- Prompt:
Please pull out every line of the records below and reproduce each one unchanged.

*** Data records ***

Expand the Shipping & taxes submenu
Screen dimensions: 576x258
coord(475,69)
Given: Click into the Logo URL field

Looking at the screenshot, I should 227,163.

***

- Written response:
Expand the Shipping & taxes submenu
Screen dimensions: 576x258
coord(475,69)
Given: Click into the Logo URL field

Looking at the screenshot, I should 227,163.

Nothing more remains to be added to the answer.